INPUT RECORDS: Begin

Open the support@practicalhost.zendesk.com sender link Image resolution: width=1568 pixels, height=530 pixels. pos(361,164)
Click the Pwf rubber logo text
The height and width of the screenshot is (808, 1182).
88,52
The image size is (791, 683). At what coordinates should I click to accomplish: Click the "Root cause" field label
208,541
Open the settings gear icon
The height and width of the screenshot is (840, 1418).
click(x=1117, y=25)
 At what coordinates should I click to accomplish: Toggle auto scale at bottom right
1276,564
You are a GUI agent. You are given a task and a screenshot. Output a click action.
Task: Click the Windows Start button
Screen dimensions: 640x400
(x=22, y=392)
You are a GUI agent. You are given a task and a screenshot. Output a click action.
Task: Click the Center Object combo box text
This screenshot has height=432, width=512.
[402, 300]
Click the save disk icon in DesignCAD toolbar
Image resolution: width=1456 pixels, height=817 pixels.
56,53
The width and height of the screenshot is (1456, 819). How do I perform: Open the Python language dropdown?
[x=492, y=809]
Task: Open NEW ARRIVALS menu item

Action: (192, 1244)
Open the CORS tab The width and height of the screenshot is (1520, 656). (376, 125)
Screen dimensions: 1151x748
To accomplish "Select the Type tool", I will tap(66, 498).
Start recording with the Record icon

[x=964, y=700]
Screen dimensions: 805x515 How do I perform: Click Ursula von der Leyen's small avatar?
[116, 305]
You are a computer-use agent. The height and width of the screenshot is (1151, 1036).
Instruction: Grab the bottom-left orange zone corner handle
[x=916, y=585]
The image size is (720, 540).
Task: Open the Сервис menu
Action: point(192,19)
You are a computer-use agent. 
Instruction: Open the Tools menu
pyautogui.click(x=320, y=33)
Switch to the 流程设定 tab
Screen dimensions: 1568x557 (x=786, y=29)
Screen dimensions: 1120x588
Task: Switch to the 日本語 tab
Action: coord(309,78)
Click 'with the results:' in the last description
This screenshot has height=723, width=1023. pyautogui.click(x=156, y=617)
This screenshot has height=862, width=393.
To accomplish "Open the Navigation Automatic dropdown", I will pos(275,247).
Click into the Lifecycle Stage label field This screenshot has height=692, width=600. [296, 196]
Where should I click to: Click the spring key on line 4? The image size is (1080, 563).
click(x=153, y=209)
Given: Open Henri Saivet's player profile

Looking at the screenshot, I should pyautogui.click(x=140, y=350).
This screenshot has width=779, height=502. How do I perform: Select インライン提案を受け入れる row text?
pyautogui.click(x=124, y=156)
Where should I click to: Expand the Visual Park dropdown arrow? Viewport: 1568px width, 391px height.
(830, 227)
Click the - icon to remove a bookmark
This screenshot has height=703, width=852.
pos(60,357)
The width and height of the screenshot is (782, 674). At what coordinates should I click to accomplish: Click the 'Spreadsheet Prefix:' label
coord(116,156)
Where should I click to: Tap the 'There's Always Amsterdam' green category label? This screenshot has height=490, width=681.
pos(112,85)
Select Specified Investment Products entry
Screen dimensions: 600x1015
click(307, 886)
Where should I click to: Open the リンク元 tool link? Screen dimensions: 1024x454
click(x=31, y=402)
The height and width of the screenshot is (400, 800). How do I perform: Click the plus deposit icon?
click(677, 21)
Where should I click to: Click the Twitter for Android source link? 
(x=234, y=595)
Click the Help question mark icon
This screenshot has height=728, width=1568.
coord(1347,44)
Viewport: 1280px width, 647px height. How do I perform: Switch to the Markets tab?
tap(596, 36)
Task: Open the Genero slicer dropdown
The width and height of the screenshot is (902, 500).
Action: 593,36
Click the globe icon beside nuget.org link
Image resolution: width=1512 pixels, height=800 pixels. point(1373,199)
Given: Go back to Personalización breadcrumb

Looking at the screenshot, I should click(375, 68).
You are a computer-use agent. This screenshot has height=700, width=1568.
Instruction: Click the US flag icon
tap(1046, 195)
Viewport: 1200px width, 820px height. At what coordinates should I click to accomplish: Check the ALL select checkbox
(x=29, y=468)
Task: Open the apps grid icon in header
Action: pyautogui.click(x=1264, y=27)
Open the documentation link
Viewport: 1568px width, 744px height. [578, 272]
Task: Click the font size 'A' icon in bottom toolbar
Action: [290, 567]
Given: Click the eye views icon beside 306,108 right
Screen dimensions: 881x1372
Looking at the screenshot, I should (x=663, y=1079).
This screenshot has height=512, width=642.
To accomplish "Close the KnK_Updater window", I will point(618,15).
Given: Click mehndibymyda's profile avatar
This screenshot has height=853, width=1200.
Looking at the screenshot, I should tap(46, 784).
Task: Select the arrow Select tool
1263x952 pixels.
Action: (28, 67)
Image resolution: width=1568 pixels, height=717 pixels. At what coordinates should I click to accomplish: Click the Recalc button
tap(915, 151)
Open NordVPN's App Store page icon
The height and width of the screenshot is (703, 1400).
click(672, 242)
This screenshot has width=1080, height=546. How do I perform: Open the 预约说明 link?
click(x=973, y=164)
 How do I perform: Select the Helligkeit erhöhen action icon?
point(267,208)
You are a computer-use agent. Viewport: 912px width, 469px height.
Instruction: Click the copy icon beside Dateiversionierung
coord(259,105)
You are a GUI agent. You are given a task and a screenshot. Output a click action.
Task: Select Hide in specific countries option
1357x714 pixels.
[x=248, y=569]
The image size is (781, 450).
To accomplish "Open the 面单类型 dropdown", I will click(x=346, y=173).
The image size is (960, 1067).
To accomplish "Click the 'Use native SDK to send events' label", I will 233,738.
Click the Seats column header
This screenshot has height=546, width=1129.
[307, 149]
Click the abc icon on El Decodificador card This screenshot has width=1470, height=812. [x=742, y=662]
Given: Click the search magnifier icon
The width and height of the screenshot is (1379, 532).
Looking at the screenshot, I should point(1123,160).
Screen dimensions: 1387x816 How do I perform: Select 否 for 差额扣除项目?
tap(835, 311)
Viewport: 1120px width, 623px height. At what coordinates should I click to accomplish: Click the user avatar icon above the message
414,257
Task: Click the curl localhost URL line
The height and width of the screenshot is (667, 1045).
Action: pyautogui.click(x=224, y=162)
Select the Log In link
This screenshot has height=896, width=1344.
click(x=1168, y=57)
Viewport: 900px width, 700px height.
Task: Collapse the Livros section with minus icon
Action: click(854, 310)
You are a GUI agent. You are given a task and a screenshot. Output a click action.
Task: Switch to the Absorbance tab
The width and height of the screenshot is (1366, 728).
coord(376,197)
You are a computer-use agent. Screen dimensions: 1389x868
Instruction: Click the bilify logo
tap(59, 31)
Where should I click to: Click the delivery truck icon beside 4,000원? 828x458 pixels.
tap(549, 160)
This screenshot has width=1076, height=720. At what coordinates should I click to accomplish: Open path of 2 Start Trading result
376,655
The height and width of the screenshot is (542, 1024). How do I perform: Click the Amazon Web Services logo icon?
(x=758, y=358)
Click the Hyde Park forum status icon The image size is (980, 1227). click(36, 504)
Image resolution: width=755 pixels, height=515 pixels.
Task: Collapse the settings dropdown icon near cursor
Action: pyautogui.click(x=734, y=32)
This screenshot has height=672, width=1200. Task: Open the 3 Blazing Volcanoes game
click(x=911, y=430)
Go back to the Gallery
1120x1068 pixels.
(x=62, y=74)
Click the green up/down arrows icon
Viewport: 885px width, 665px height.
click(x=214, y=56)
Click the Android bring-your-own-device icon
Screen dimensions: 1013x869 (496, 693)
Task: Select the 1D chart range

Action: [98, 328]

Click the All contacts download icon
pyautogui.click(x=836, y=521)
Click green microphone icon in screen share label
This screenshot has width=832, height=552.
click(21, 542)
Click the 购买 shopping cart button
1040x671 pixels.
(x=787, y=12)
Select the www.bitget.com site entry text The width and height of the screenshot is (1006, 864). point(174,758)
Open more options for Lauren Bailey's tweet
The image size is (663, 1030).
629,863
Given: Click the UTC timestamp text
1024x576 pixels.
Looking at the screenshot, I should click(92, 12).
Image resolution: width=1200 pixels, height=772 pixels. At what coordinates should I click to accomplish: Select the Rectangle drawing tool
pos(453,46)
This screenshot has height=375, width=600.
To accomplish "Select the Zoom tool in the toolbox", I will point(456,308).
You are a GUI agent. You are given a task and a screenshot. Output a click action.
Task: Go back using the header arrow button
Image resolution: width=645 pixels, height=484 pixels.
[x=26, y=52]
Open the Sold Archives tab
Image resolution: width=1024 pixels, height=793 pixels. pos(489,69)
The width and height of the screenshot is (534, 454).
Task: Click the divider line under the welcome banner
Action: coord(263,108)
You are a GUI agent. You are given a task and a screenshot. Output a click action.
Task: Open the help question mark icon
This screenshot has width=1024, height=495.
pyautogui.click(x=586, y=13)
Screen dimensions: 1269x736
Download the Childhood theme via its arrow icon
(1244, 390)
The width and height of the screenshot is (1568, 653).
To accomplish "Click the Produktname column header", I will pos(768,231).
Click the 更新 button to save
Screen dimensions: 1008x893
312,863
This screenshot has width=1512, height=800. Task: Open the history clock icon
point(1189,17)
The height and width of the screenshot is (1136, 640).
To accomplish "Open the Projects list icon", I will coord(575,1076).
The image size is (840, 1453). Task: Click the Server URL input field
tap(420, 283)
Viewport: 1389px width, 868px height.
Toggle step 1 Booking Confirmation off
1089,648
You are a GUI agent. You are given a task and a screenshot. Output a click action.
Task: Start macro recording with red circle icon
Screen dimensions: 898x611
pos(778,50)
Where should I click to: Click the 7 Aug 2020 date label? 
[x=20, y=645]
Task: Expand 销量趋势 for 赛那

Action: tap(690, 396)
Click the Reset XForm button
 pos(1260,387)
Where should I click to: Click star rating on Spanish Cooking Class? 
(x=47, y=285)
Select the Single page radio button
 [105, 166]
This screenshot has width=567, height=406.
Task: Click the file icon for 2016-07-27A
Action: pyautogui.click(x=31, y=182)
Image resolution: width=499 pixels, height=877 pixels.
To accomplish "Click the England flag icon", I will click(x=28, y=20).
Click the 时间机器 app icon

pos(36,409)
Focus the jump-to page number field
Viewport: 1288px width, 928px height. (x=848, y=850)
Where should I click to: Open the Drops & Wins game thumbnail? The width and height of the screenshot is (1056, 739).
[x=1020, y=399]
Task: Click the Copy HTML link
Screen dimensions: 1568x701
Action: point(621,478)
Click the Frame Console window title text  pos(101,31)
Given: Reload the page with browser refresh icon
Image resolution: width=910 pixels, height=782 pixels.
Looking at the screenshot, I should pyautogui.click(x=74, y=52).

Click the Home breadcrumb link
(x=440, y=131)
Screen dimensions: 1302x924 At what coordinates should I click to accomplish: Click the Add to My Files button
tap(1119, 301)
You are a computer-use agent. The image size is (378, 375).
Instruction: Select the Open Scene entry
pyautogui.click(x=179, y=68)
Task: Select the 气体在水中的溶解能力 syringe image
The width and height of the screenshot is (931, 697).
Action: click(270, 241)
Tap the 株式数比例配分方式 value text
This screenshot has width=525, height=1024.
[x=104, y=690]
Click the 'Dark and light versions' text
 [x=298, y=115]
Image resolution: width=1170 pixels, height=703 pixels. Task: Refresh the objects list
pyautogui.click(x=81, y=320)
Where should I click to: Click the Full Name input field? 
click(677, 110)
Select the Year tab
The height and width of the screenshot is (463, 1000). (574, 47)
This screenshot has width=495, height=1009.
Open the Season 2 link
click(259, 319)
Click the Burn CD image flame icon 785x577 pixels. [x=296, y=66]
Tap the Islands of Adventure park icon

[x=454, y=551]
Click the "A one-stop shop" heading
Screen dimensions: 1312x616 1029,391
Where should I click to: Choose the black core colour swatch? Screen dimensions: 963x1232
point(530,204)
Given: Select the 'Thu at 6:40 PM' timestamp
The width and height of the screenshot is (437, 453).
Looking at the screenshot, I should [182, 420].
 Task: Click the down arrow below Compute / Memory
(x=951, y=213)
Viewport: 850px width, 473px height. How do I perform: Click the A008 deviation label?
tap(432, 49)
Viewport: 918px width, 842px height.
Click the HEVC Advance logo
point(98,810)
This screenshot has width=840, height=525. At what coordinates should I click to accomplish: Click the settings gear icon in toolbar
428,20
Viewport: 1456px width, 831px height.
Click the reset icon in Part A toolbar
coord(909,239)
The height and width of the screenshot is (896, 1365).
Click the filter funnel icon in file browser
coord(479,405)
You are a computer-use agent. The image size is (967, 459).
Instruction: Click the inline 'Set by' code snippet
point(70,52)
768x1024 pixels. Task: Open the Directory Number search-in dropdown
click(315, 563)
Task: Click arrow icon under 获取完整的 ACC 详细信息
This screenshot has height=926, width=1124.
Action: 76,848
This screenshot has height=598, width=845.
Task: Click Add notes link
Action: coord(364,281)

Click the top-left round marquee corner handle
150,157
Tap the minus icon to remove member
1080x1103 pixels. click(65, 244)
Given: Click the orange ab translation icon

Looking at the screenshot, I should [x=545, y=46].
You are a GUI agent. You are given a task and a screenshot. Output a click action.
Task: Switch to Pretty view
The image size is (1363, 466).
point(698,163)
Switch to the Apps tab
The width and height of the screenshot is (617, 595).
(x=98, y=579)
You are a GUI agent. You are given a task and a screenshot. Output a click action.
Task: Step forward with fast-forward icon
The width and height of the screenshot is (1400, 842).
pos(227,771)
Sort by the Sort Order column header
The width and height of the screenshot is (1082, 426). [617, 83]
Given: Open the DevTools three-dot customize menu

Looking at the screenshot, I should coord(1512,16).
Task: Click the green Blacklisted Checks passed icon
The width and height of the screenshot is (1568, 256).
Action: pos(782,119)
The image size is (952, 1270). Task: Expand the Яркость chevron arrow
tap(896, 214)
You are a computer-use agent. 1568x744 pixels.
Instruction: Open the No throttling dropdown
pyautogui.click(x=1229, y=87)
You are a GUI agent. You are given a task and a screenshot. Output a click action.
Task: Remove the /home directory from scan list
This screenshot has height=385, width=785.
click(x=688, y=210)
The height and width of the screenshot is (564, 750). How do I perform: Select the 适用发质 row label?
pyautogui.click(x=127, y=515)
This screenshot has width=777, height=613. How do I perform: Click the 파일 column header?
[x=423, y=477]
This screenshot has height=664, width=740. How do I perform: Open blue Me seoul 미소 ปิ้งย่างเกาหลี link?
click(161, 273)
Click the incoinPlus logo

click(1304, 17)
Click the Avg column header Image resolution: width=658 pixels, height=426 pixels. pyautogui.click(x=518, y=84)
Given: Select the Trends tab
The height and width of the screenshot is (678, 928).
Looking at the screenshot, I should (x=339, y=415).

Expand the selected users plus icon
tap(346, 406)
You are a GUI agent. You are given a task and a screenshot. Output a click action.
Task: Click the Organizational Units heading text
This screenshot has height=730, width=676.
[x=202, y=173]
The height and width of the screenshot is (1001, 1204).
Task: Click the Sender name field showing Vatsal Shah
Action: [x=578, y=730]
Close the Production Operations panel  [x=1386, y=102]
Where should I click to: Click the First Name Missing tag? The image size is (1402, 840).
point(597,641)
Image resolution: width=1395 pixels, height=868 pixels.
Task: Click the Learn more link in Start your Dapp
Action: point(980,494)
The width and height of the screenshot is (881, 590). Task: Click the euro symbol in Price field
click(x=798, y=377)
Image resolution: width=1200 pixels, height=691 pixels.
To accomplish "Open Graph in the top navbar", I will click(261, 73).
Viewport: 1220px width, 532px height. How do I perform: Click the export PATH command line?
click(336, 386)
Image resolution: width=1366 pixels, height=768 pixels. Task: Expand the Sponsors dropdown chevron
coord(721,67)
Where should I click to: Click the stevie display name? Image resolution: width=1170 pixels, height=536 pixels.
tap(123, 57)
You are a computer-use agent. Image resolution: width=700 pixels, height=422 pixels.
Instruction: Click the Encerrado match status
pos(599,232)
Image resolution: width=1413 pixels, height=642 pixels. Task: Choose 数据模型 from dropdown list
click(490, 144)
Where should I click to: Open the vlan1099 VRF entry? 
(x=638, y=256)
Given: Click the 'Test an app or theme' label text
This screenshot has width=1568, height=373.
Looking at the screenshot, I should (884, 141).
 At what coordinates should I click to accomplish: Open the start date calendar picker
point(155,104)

INPUT RECORDS: End

> [TASK STATEMENT]:
Lines in the data that include the word "computer" should all be copied.

> [SOLUTION BELOW]:
You are a computer-use agent. The height and width of the screenshot is (1151, 1036).
You are a computer-use agent. 
You are a computer-use agent. This screenshot has height=700, width=1568.
You are a computer-use agent. Viewport: 912px width, 469px height.
You are a computer-use agent. Screen dimensions: 1389x868
You are a computer-use agent. The image size is (378, 375).
You are a computer-use agent. The image size is (967, 459).
You are a computer-use agent. 1568x744 pixels.
You are a computer-use agent. Image resolution: width=700 pixels, height=422 pixels.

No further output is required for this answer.